> _WHAT NEEDS TO BE DONE_:
Below are the records to transcribe exactly; do not include any images.
────────
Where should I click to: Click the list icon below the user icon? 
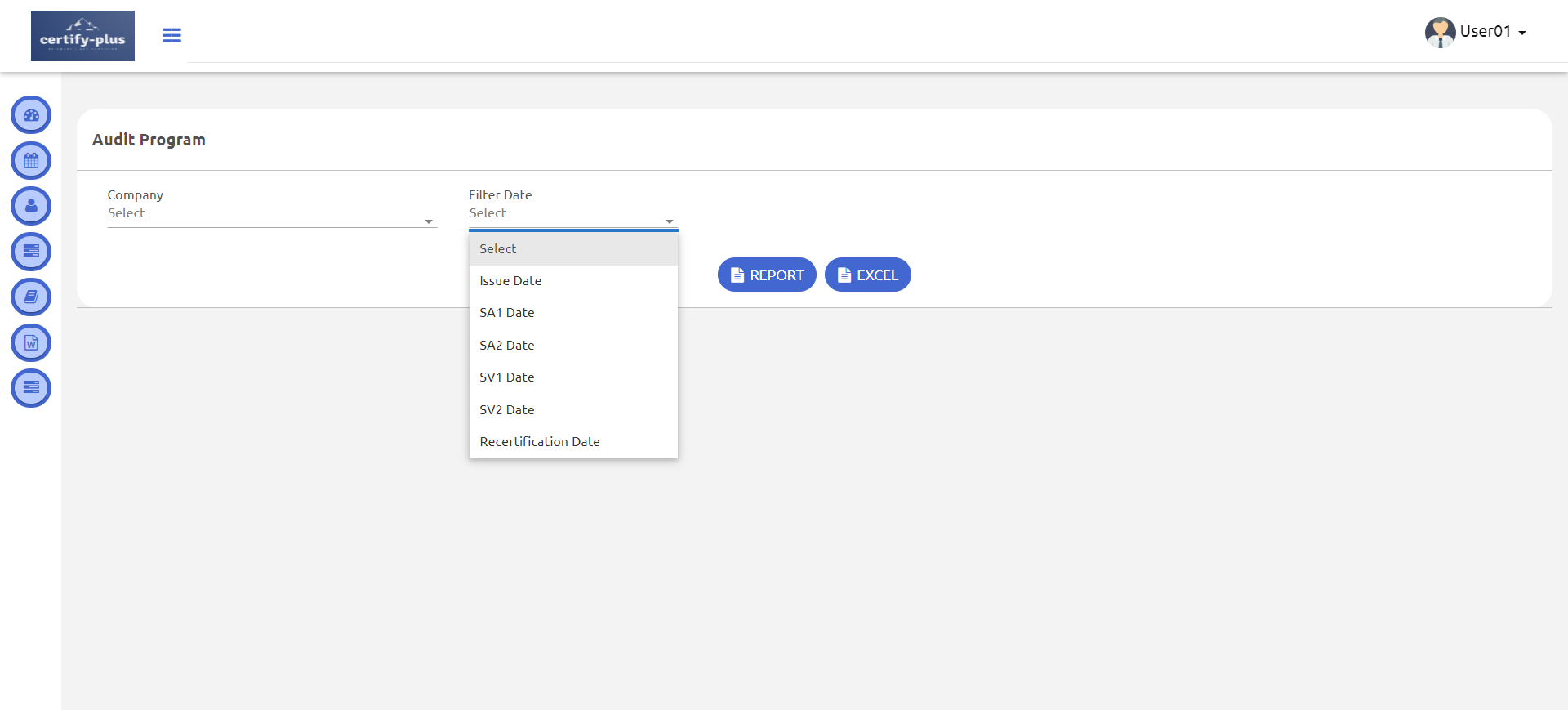point(31,252)
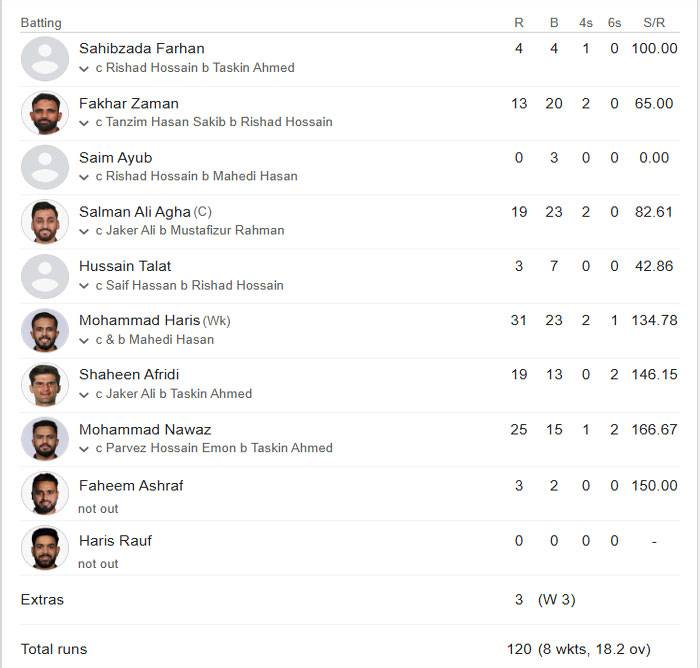Click Sahibzada Farhan's placeholder avatar

pyautogui.click(x=45, y=58)
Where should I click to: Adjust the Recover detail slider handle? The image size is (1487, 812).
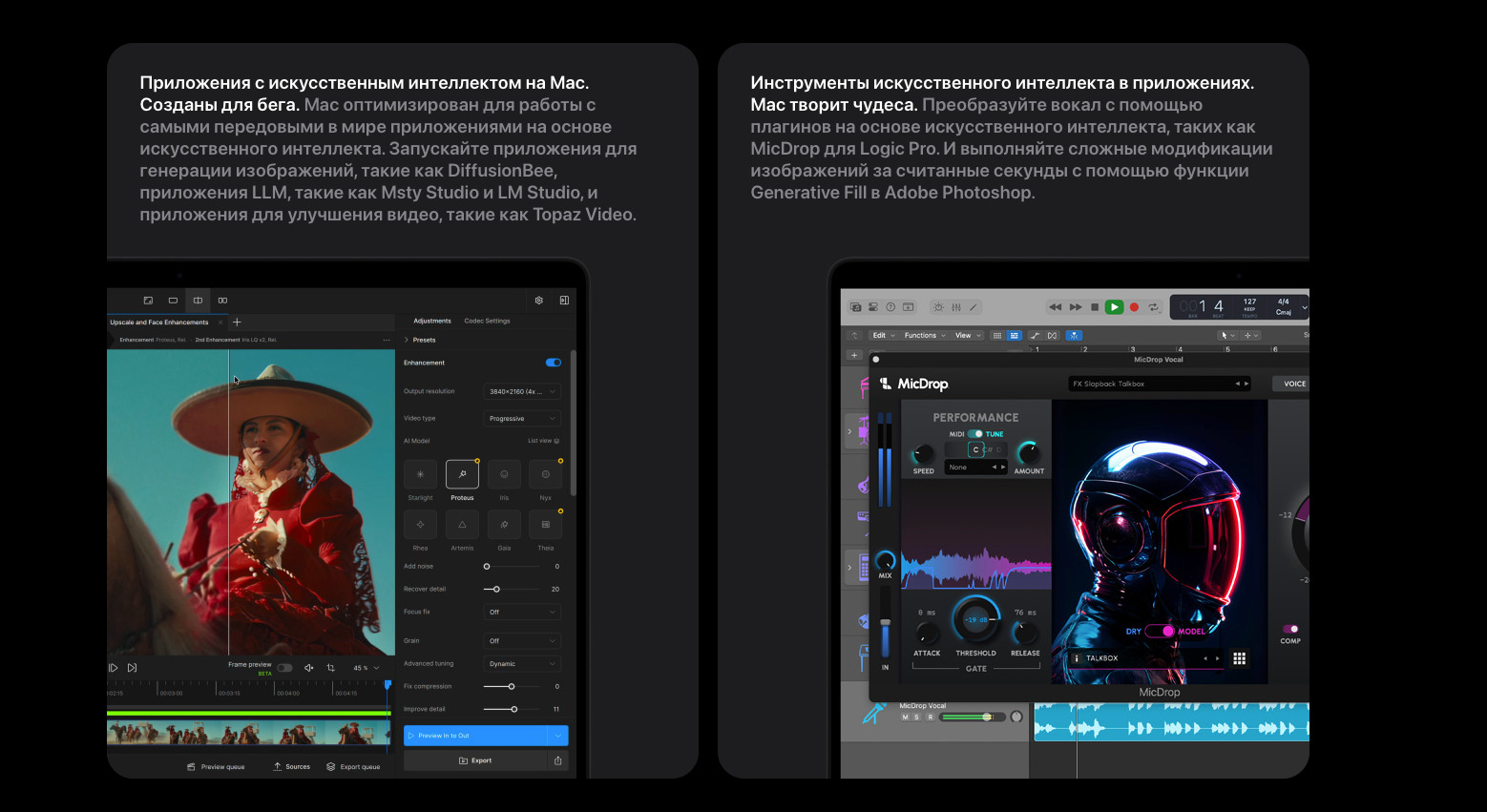tap(496, 589)
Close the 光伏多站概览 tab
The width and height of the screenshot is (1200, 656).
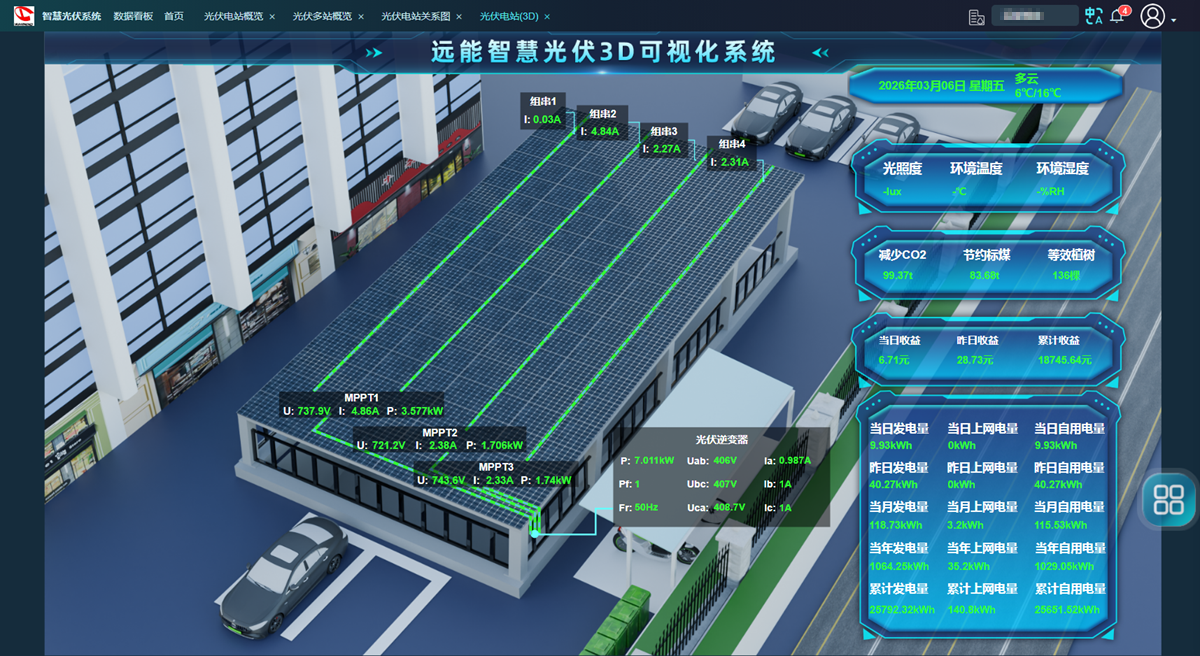[361, 17]
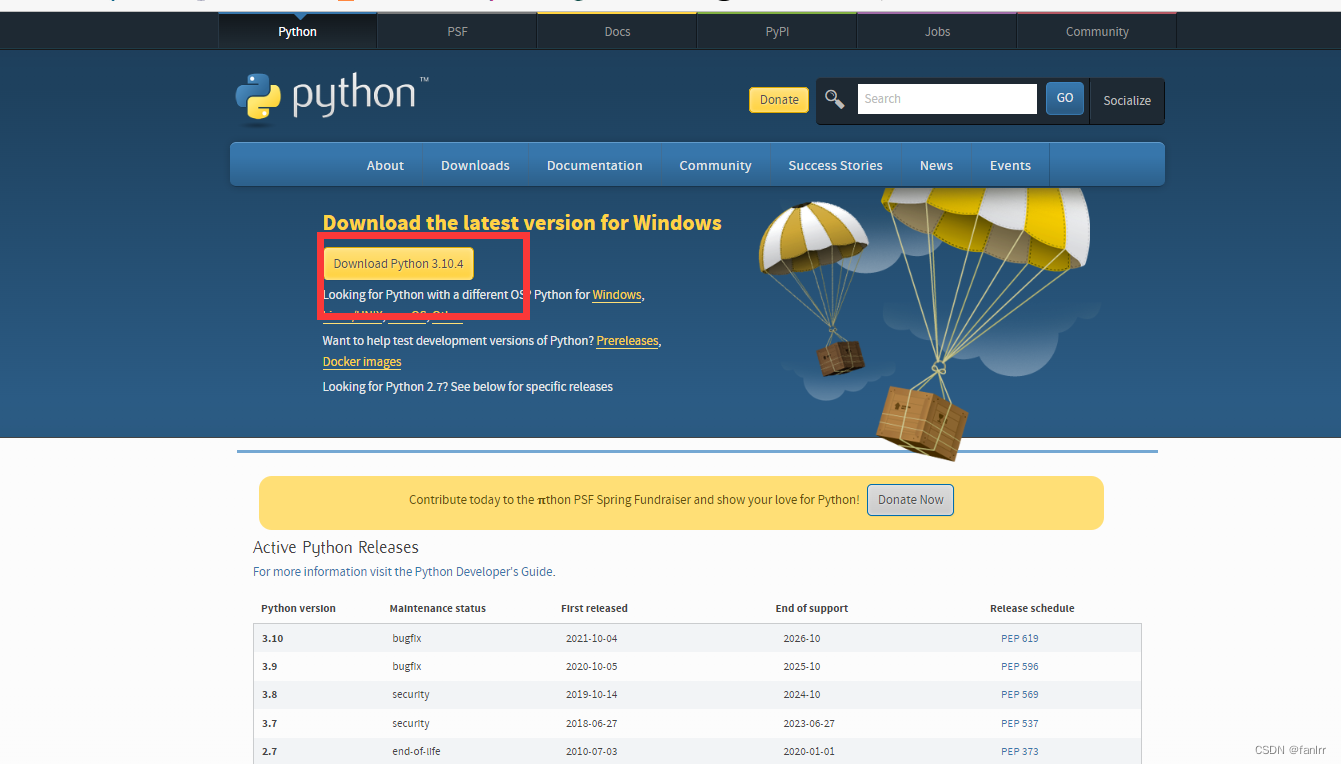Click the Donate Now button
This screenshot has height=764, width=1341.
point(909,499)
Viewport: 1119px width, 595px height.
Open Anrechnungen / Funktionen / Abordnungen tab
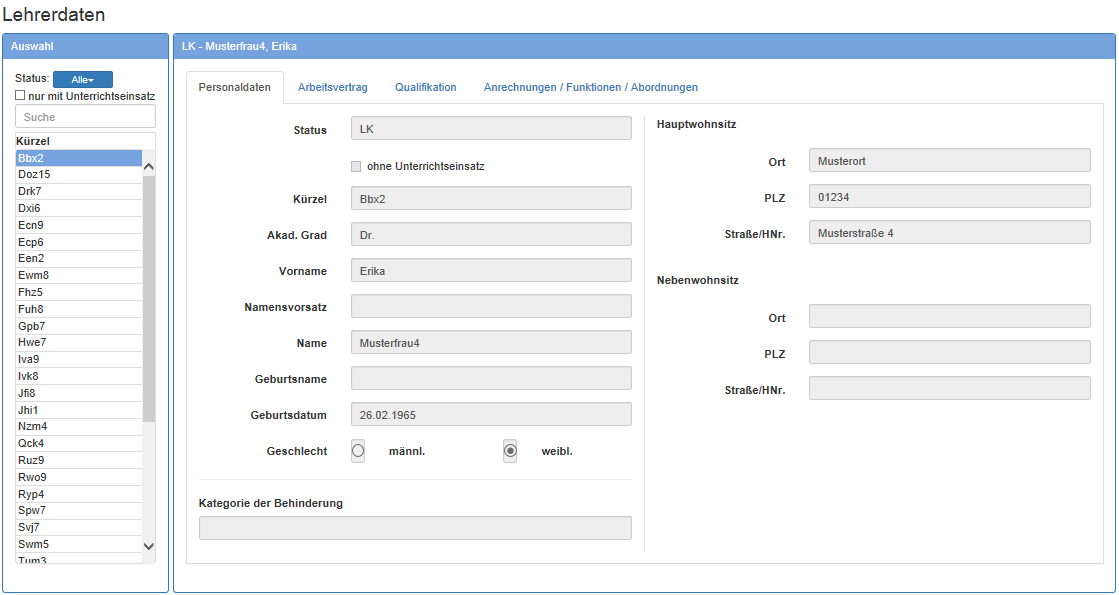tap(590, 87)
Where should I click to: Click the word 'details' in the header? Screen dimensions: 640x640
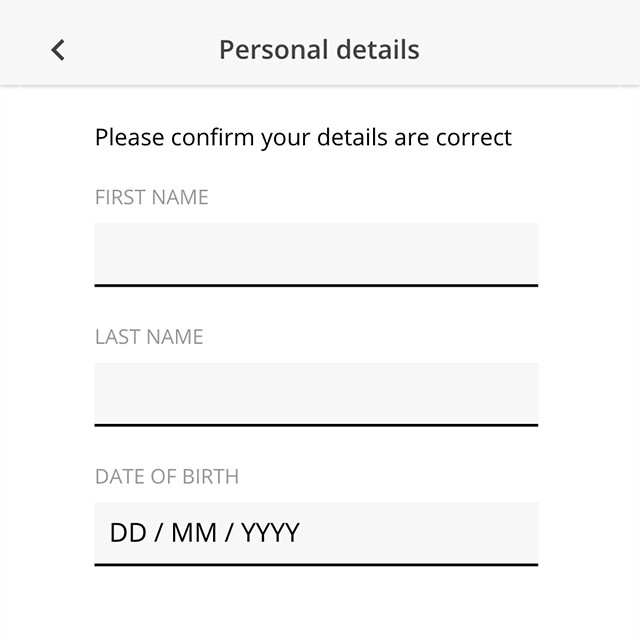pyautogui.click(x=378, y=50)
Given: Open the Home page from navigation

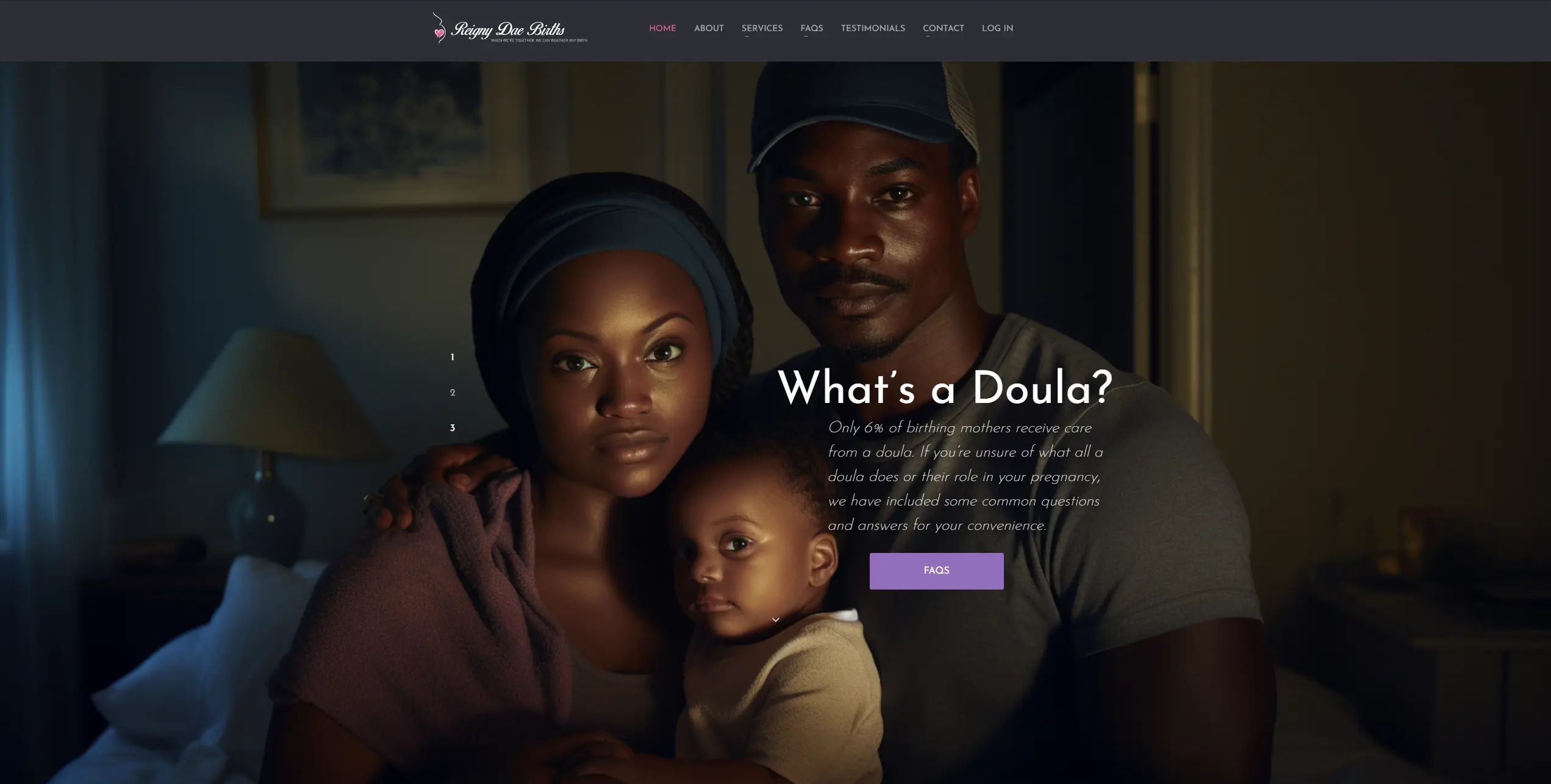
────────
> _RESPONSE_:
Where should I click to: Click the list icon below the user icon? 
point(31,252)
Click Sahibzada Farhan's placeholder avatar

pyautogui.click(x=45, y=58)
Where should I click to: Adjust the Recover detail slider handle? The image size is (1487, 812).
tap(496, 589)
Close the 光伏多站概览 tab
The width and height of the screenshot is (1200, 656).
[361, 17]
Click the Donate Now button
This screenshot has height=764, width=1341.
point(909,499)
Viewport: 1119px width, 595px height.
Open Anrechnungen / Funktionen / Abordnungen tab
tap(590, 87)
Where should I click to: Click the word 'details' in the header? Screen dimensions: 640x640
pyautogui.click(x=378, y=50)
Given: Open the Home page from navigation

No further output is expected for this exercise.